The economy may be slowing, but the accumulating evidence doesn’t convince every last analyst that the future will bring a stumble.
At the leading edge of contrarian thinking on where the economy’s headed is one dismal scientist who thinks the consensus is wrong and headed for a train wreck. Bonds are “riding for a fall — the economy isn’t weakening and the Fed’s not going to ease,” wrote David Gitlitz, chief economist at TrendMacrolytics, in a note to clients last Thursday.
The bond market paid no attention, opting instead the next day to rally and dropped the 10-year Treasury yield to under 4.6% for the first time since February. The message could hardly be more direct. The inversion of the yield curve now amounts to Fed funds at roughly 65 basis points above the 10-year. As inversions go, this one’s fairly solid and so its forecast can neither be misconstrued or accidental. That doesn’t make it right, but one can’t claim the signal was unclear.
But if a recession is now baked into the system, Gitlitz reminds that reasonable minds can look at the same data and come to wildly different conclusions.
Speaking on the opposite side of the analytical aisle is Nouriel Roubini of Roubini Global Economics. He warned on his blog last week that a “hard landing and recession” are now a 70% probability. Among the highlights (or low points) of his forecast:
* The economy will sharply decelerate in H2 (1.5% growth in Q3 and 0% by Q4)
* The housing market will experience its biggest bust in decades and home prices will sharply fall
* The US will enter into a recession by Q1 of 2007
Gitlitz isn’t entertaining anything even remotely close to Roubini’s vision. On the notion of a housing bust, for instance, he counters that the recent decline in mortgage rates might “ease the housing slump upon which rests so much of the bond market’s hopes for broader economic deterioration.” And when it comes to the yield-curve inversion, the traditional reading may not be relevant, he continues:
It’s true that significant inversions over the past two decades have correctly anticipated subsequent Fed rate cuts. But it’s also true that on those occasions policy was far tighter than it is now. The 2000 inversion came when the Fed pushed the real funds rate to 4%, with a 6.5% nominal rate against core inflation running at about 2.5% year-on-year. In 1989, the real rate got as high as 5%, with the Fed’s hikes topping out at 9.75%. By contrast, the current 5.25% funds rate amounts to a real rate of less than 2.5%. Rather than being tight, the Fed remains accommodative.

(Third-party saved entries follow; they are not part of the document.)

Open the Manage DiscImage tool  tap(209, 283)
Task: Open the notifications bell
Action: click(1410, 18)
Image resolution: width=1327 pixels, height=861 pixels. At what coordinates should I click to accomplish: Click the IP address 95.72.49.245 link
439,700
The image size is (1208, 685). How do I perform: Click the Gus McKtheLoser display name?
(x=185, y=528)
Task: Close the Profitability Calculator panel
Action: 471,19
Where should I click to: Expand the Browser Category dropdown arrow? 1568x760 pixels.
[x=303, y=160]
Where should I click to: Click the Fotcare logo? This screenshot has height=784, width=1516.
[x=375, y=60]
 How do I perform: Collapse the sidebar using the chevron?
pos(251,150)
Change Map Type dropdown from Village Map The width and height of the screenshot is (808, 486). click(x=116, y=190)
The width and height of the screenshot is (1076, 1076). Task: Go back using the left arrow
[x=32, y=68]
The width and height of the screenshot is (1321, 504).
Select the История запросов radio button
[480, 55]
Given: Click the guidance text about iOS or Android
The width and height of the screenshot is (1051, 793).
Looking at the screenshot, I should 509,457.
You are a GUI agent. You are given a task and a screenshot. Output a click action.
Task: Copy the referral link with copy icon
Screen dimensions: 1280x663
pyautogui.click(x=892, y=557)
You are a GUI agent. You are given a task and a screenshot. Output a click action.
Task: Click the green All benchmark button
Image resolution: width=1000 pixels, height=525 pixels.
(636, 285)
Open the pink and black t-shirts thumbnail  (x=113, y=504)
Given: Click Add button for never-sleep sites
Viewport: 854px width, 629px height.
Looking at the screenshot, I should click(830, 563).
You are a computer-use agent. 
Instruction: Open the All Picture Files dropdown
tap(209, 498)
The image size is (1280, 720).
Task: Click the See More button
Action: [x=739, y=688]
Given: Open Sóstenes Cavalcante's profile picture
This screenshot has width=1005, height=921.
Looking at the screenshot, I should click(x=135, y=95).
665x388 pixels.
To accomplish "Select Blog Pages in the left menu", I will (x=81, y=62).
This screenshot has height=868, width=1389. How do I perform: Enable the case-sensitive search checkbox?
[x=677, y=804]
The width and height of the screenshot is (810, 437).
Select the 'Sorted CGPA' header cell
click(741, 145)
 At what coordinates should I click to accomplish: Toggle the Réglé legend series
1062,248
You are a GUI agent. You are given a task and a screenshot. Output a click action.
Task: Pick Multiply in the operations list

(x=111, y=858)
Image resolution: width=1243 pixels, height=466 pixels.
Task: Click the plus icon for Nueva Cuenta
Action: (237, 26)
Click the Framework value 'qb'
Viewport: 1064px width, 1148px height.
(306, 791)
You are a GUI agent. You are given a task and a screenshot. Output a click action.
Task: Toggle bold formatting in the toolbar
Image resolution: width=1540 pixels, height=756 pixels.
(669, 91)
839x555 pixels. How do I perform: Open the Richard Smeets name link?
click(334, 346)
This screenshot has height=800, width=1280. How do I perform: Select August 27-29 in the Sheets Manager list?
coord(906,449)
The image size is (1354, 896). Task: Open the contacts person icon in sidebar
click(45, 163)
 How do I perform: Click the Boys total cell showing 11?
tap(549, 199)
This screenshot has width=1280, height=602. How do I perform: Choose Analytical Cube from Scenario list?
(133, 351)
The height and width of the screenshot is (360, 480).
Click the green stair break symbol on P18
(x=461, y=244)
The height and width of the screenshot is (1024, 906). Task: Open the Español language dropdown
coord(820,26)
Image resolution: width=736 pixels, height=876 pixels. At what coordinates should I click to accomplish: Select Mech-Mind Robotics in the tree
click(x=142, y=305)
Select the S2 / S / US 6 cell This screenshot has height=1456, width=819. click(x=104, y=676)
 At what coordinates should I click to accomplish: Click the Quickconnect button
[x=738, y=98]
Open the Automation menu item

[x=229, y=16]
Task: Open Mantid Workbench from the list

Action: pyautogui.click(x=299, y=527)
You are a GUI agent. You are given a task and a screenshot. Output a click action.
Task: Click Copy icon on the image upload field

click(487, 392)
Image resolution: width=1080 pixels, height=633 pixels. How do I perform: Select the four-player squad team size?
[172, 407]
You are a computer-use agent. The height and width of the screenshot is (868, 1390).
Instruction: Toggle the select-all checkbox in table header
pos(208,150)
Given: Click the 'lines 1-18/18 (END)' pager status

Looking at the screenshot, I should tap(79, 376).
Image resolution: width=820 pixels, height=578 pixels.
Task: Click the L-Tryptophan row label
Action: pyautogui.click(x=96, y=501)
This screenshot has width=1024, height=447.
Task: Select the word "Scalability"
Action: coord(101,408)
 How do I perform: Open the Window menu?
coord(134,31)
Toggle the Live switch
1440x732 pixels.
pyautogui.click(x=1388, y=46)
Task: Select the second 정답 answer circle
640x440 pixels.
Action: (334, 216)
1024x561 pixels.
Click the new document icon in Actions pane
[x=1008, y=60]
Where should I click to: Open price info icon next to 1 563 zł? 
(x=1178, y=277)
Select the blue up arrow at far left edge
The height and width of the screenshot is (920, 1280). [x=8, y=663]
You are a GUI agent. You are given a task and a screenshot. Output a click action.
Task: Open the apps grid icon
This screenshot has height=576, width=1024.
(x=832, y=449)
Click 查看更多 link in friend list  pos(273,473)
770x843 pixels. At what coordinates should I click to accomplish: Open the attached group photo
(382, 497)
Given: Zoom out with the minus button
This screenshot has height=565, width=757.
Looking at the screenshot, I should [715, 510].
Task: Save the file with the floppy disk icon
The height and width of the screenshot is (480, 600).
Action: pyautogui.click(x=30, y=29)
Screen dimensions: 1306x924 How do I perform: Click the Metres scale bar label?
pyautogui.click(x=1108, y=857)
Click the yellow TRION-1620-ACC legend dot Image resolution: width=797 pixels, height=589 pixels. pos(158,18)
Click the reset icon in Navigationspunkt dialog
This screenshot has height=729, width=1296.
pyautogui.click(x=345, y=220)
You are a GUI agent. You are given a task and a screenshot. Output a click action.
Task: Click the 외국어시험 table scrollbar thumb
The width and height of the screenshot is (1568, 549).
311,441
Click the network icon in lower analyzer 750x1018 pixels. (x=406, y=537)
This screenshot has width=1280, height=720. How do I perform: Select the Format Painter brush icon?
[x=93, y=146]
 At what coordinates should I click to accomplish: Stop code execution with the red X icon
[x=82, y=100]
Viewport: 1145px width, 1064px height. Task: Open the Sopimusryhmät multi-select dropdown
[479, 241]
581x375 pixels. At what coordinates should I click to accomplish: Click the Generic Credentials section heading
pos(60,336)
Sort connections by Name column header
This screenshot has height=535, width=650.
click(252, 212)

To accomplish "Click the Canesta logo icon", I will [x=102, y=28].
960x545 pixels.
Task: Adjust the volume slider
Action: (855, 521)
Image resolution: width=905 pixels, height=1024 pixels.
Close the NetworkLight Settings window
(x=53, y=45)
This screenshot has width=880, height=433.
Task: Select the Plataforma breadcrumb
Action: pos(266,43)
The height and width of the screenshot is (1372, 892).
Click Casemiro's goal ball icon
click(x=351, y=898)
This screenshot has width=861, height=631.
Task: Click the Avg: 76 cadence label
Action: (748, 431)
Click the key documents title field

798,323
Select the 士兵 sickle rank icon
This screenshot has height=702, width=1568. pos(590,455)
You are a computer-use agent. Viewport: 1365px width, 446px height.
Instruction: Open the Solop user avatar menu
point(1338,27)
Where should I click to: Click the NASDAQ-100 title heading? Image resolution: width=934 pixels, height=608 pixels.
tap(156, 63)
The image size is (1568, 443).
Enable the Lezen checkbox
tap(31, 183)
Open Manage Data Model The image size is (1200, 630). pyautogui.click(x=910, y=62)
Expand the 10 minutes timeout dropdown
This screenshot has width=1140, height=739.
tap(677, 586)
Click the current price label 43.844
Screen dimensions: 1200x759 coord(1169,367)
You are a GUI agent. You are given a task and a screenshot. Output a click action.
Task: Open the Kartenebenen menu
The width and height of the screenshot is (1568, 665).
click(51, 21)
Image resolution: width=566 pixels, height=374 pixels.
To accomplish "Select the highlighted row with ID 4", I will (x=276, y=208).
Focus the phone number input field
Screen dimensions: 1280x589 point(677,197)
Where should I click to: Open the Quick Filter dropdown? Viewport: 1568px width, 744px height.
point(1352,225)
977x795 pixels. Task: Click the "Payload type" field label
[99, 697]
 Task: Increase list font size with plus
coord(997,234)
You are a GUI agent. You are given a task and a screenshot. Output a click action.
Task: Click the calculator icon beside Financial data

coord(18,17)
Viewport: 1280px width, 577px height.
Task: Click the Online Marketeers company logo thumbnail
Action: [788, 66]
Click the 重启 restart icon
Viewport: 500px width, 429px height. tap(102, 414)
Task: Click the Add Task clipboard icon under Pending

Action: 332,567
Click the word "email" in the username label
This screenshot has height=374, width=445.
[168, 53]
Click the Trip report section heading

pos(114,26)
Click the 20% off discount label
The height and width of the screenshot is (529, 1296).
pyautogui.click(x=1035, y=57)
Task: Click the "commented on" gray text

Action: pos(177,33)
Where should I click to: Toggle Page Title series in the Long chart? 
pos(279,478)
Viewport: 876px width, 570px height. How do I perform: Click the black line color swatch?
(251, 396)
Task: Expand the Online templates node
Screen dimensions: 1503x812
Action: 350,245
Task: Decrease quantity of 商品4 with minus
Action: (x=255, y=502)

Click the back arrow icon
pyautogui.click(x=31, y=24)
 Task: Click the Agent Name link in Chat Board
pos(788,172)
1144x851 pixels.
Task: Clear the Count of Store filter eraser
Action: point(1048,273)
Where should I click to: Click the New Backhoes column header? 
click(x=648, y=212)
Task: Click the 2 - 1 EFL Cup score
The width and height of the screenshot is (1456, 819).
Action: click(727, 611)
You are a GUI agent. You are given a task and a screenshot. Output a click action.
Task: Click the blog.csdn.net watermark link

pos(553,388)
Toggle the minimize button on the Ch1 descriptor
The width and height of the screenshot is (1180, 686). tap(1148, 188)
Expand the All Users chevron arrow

The bottom line for Gitlitz: “We don’t believe the Fed will ease without a precipitous growth slump, and we see no indication that such a slowdown is in the works.”
The Fed’s FOMC meets again on October 24 and 25 to again consider the right and proper level of money’s price. So far, the Gitlitz view of the world finds little support in the world of futures trading. As we write this morning, the November Fed funds contract is priced in anticipation of holding the Fed funds at the current 5.25%.
Then again, bulls and bears may both claim triumph if the pause remains intact at the next rate meeting. If the Fed truly thought a recession was coming, it would cut rates, right? On the other hand, some might reason that the Fed is worried that growth will stay stronger than expected and so prefers to keep rates unchanged for fear of cutting too early.
Perhaps, but for the moment the forces expecting economic moderation are in control, an influence that extends to the world of oil. A barrel of crude fell below $60 earlier today, a six-month low. When and if Mr. Market comes around to the Gitlitz view of the economy, oil prices are likely to be an early indicator. But today, at least, the slow-growth outlook prevails.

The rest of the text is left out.